━━━ Supplied data
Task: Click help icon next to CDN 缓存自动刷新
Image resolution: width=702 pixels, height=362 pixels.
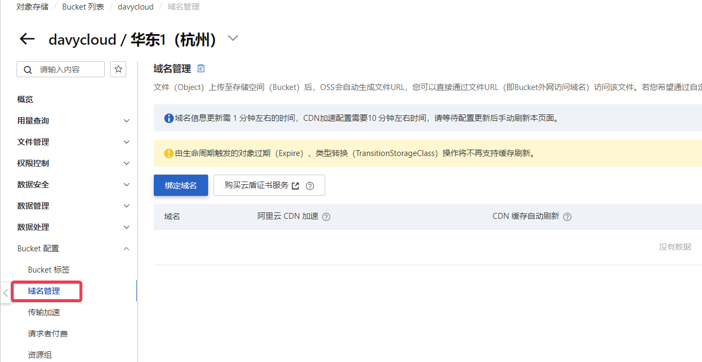Action: pos(567,217)
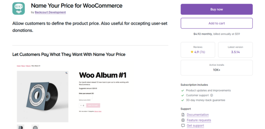Click the Enter your amount input field

[x=86, y=97]
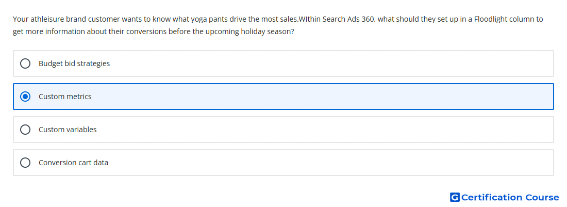567x207 pixels.
Task: Open the Certification Course text link
Action: click(510, 197)
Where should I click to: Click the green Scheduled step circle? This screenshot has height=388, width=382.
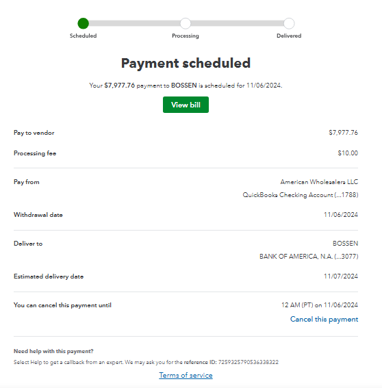(84, 23)
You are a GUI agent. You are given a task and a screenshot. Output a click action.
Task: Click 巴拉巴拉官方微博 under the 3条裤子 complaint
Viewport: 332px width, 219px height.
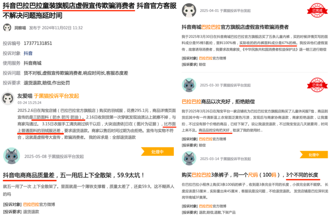click(x=212, y=206)
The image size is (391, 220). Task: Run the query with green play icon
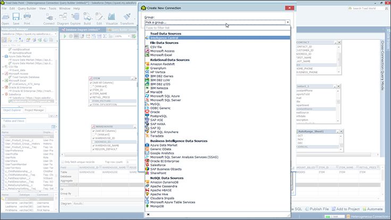[64, 36]
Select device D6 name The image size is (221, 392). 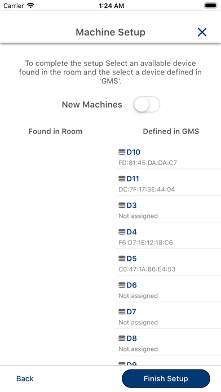[x=132, y=285]
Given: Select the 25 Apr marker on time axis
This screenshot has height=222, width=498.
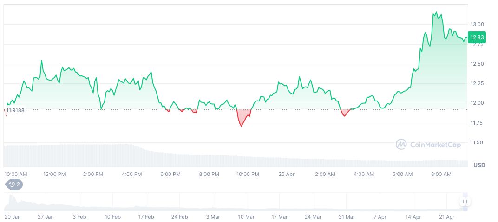Looking at the screenshot, I should tap(286, 174).
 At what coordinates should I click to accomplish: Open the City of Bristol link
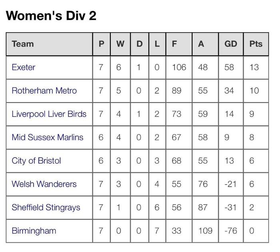(36, 161)
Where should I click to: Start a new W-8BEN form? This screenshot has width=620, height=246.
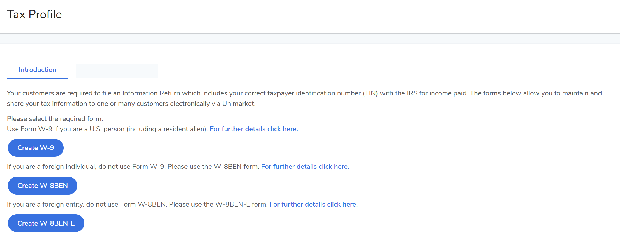(x=43, y=186)
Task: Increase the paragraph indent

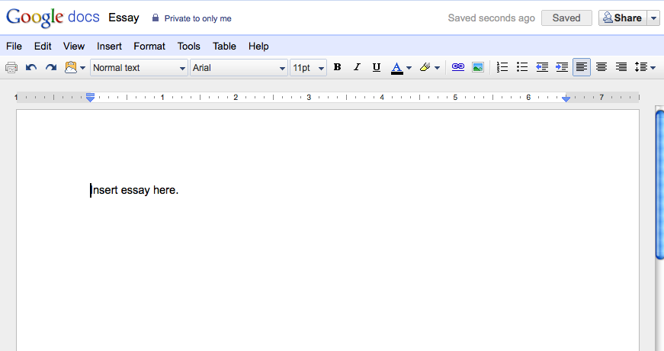Action: 562,68
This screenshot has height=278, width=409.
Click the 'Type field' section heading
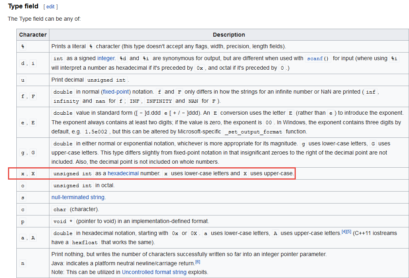click(23, 6)
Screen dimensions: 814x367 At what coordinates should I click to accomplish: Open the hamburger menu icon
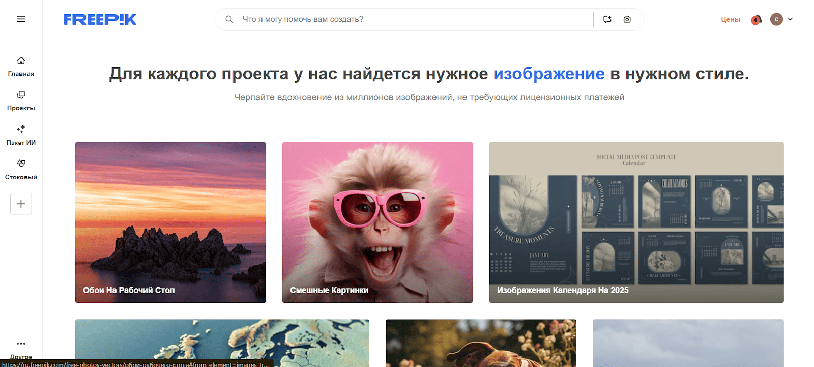(21, 19)
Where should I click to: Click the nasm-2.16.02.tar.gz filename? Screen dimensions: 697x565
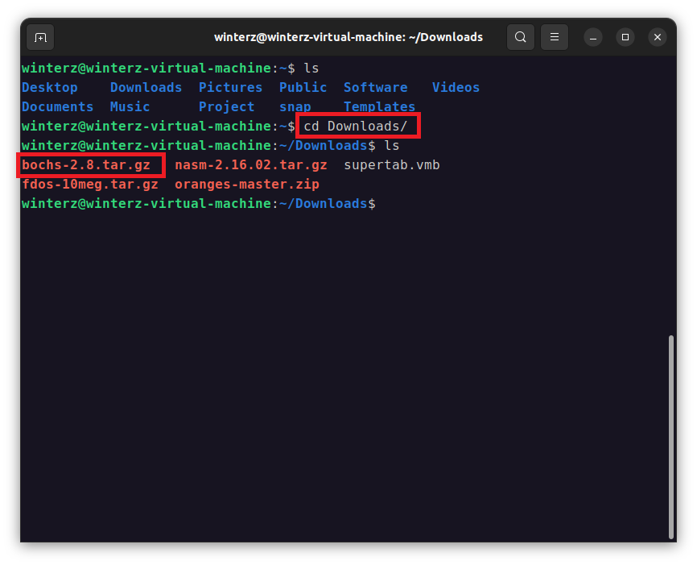pos(250,164)
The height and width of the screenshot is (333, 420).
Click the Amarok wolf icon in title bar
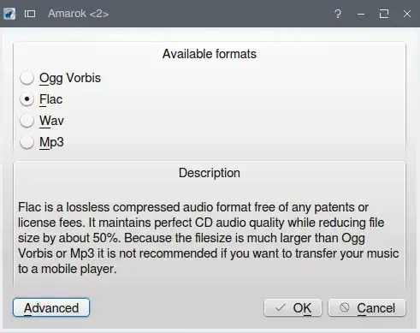9,14
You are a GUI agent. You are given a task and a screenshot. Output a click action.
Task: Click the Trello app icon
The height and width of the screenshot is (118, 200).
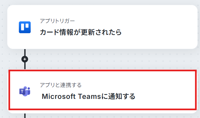[25, 27]
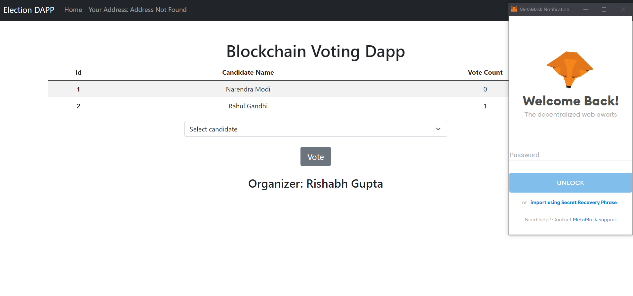Click the UNLOCK button
The width and height of the screenshot is (633, 296).
[571, 183]
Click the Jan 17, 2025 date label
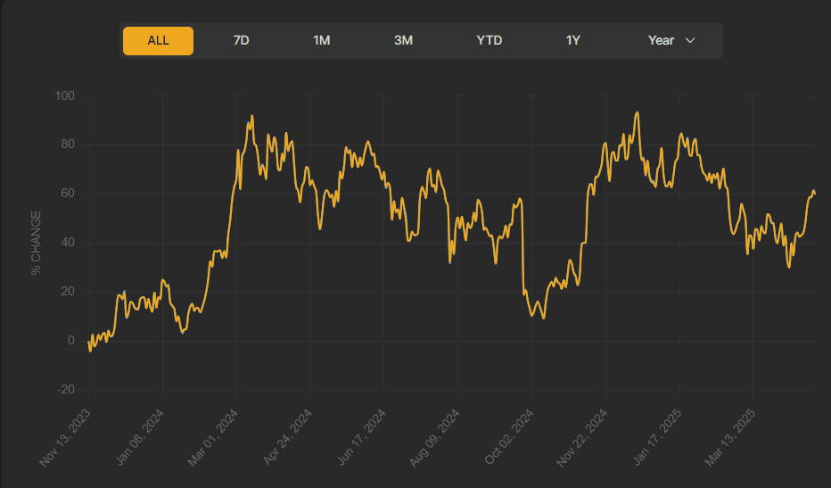Screen dimensions: 831x488 point(658,437)
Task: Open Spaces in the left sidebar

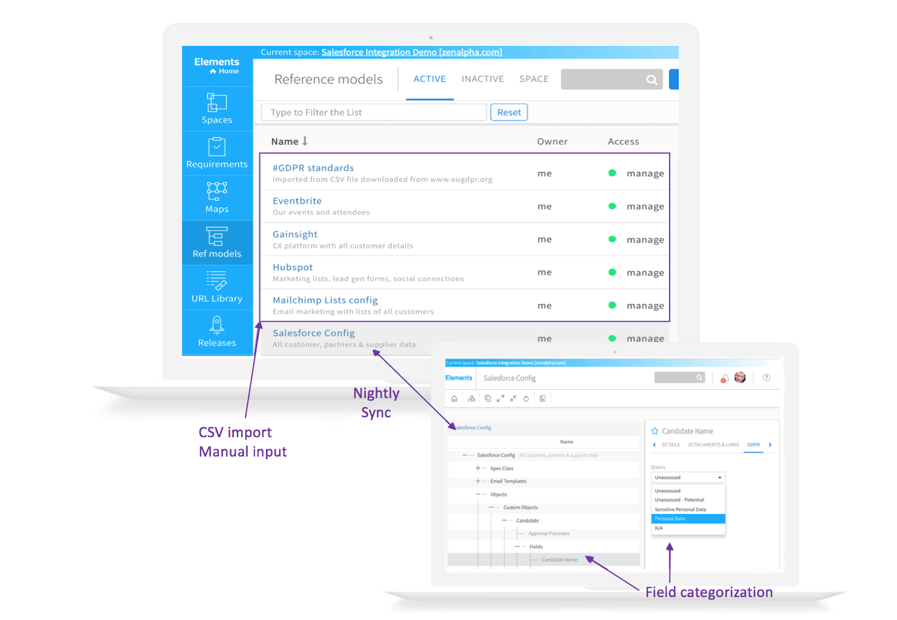Action: tap(216, 109)
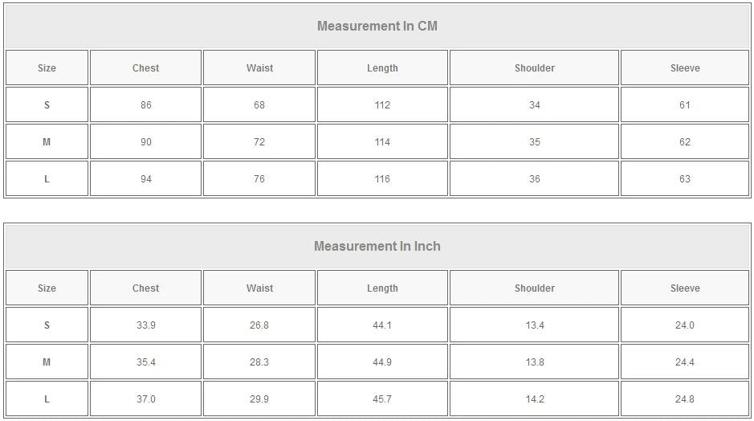Image resolution: width=754 pixels, height=421 pixels.
Task: Select size S row label in CM table
Action: 47,105
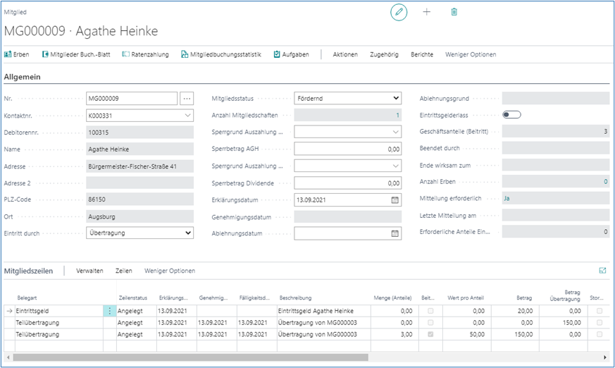Open the Berichte menu
The width and height of the screenshot is (615, 368).
pyautogui.click(x=422, y=54)
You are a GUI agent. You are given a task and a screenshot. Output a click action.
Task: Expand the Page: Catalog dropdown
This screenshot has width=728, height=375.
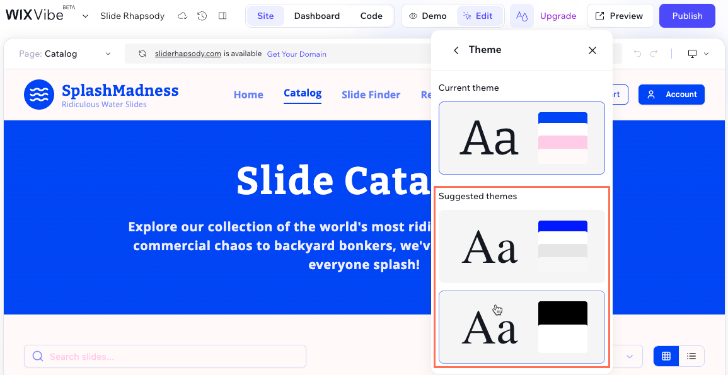pos(64,54)
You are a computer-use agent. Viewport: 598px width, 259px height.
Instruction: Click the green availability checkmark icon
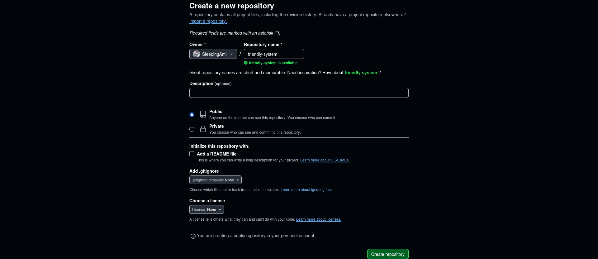246,63
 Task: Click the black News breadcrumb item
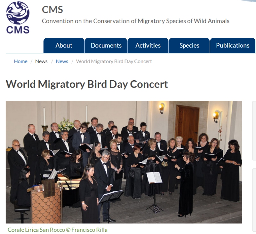(x=41, y=61)
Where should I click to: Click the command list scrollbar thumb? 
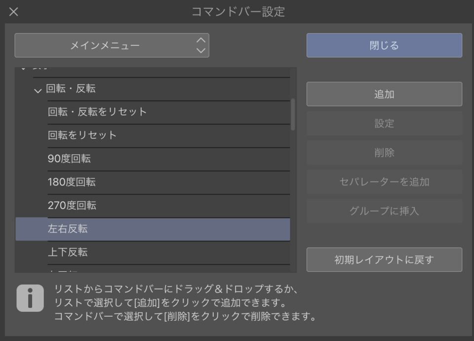293,114
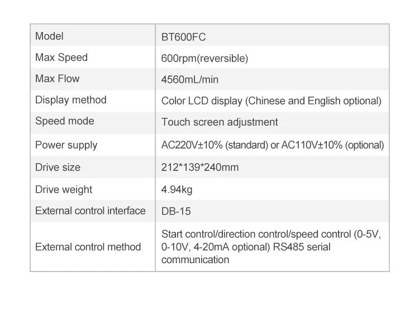Click the Drive size label
The image size is (419, 314).
pyautogui.click(x=58, y=167)
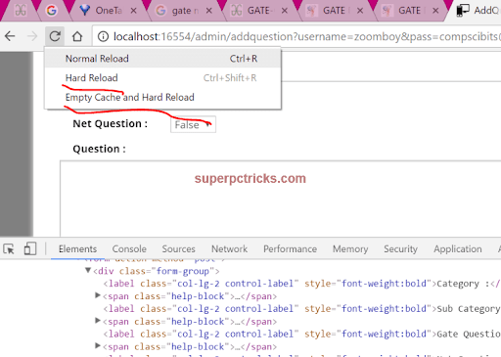Expand the second span help-block node
This screenshot has width=501, height=357.
click(97, 321)
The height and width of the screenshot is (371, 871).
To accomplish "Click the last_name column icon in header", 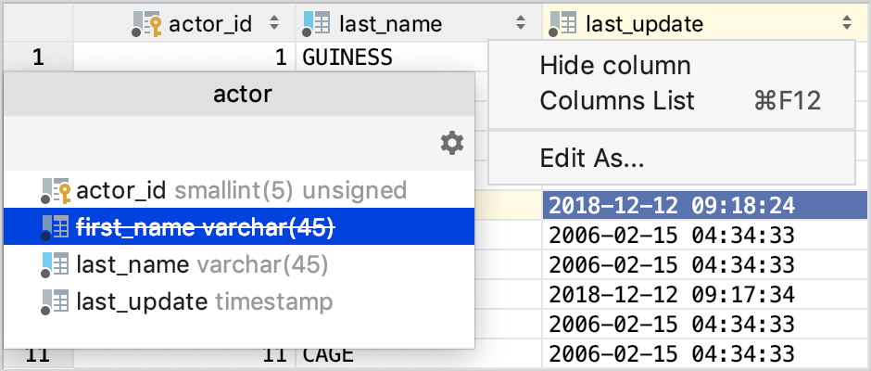I will 317,24.
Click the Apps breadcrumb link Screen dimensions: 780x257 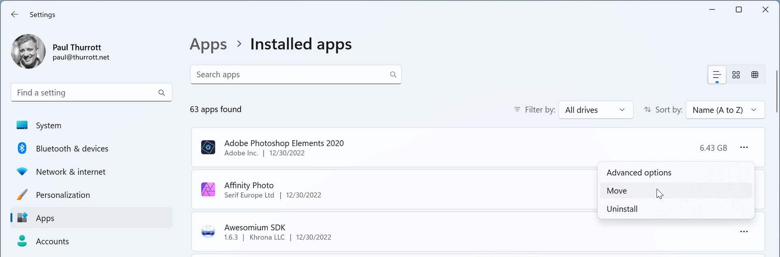[208, 44]
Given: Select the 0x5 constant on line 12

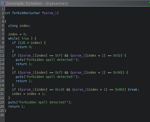Looking at the screenshot, I should coord(116,56).
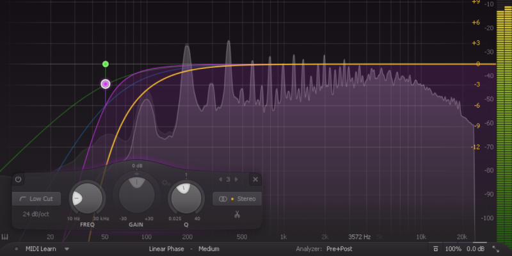Show the piano keyboard display icon
Image resolution: width=512 pixels, height=256 pixels.
click(5, 237)
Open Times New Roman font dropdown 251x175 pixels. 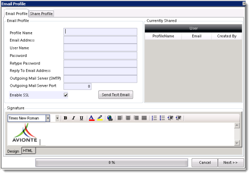[x=48, y=119]
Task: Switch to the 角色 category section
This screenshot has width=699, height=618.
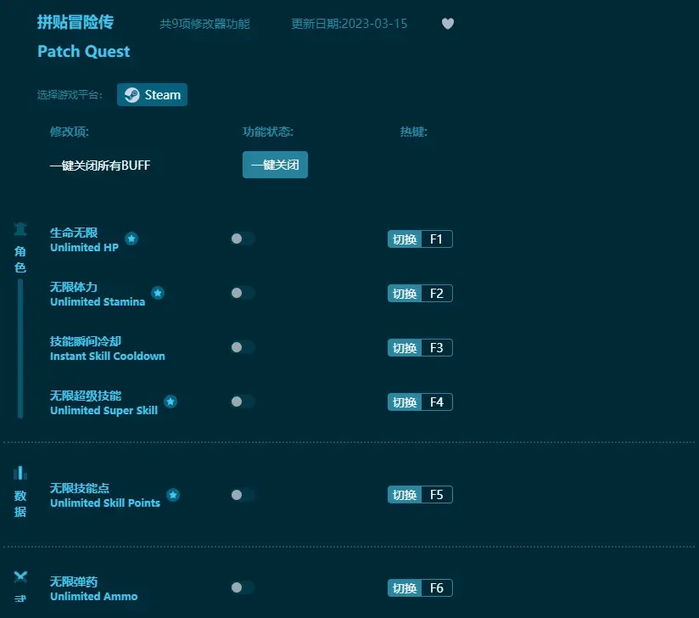Action: click(x=20, y=259)
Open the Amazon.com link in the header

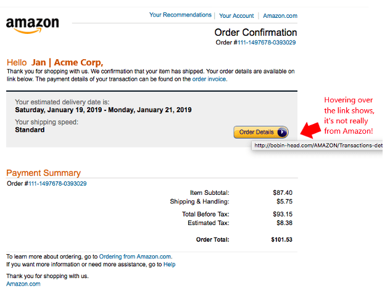(280, 15)
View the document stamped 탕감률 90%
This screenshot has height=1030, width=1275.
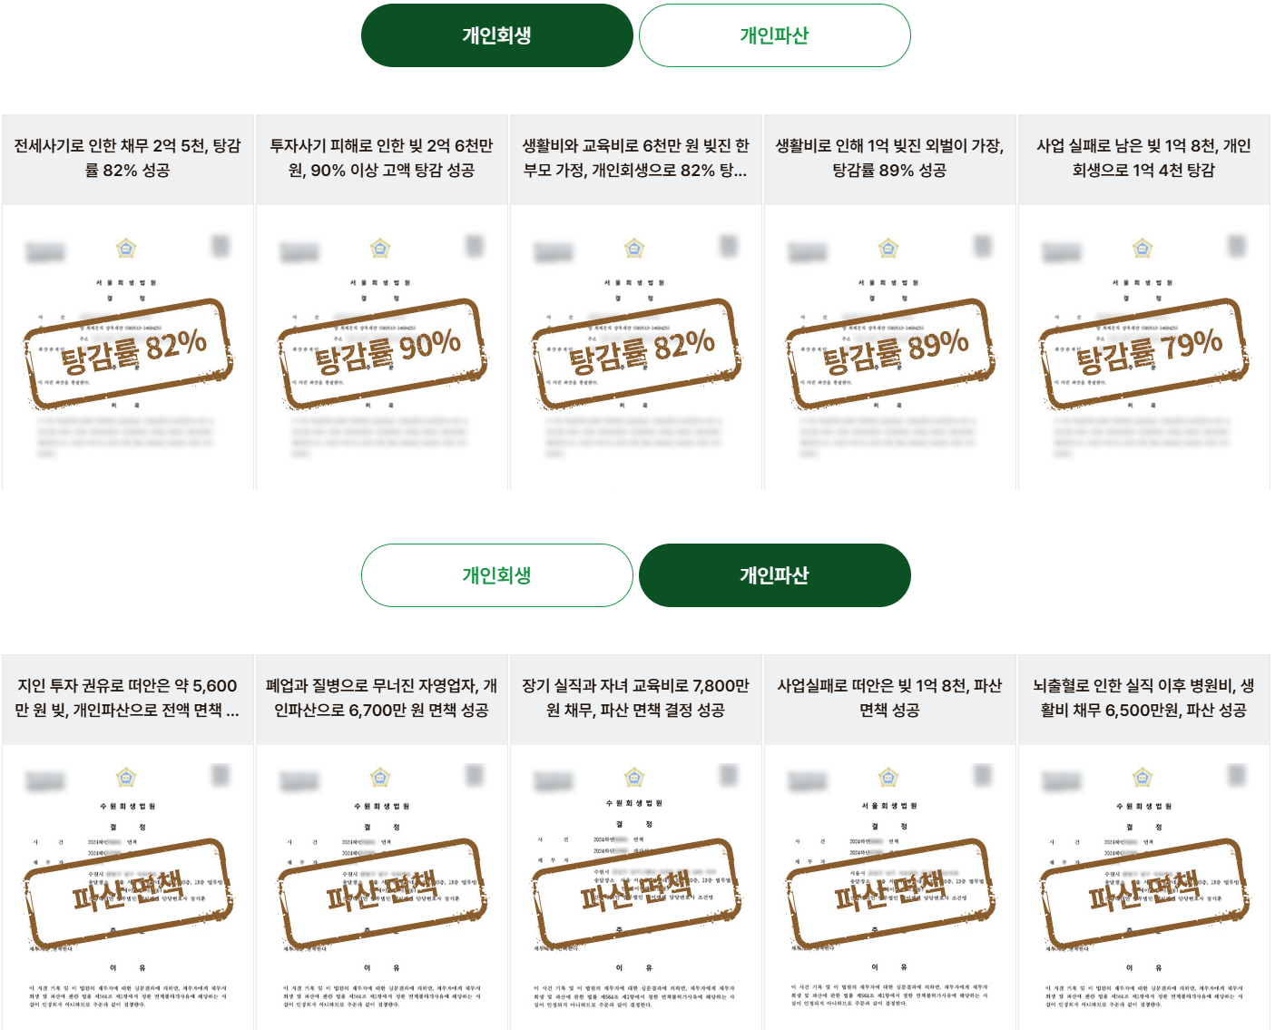coord(382,348)
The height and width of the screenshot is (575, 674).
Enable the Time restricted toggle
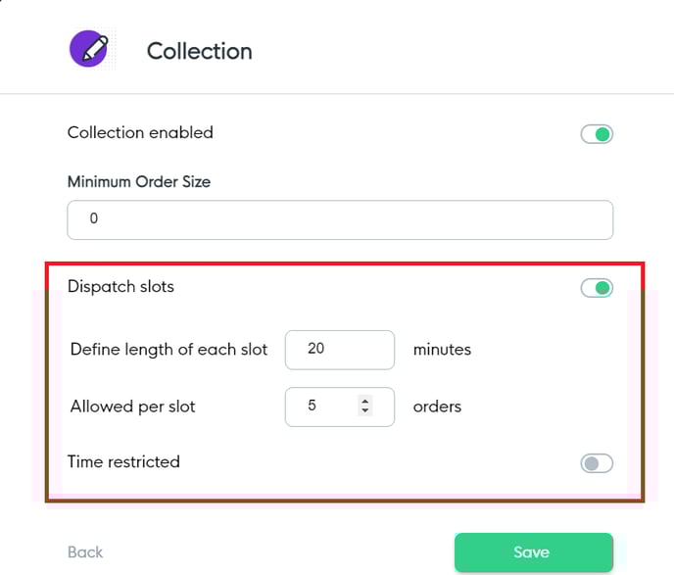(597, 463)
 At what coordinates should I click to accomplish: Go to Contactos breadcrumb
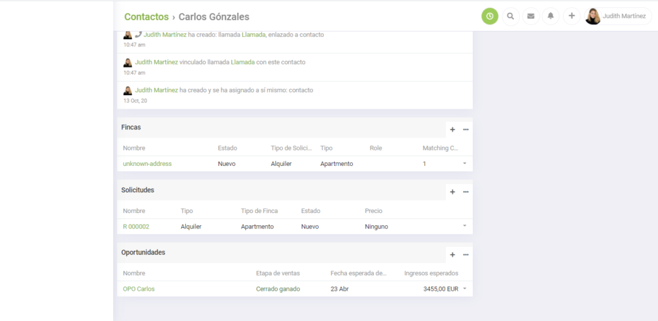point(147,17)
━━━━━━
▸ Task statement
Please restate exactly the lines from the one containing "Enable the Time restricted toggle" down to the end of the material, both ends kept, and do not include the pictures.

▸ Result for this task
Enable the Time restricted toggle
(597, 463)
 At what coordinates should I click to accomplish: Go to Contactos breadcrumb
point(147,17)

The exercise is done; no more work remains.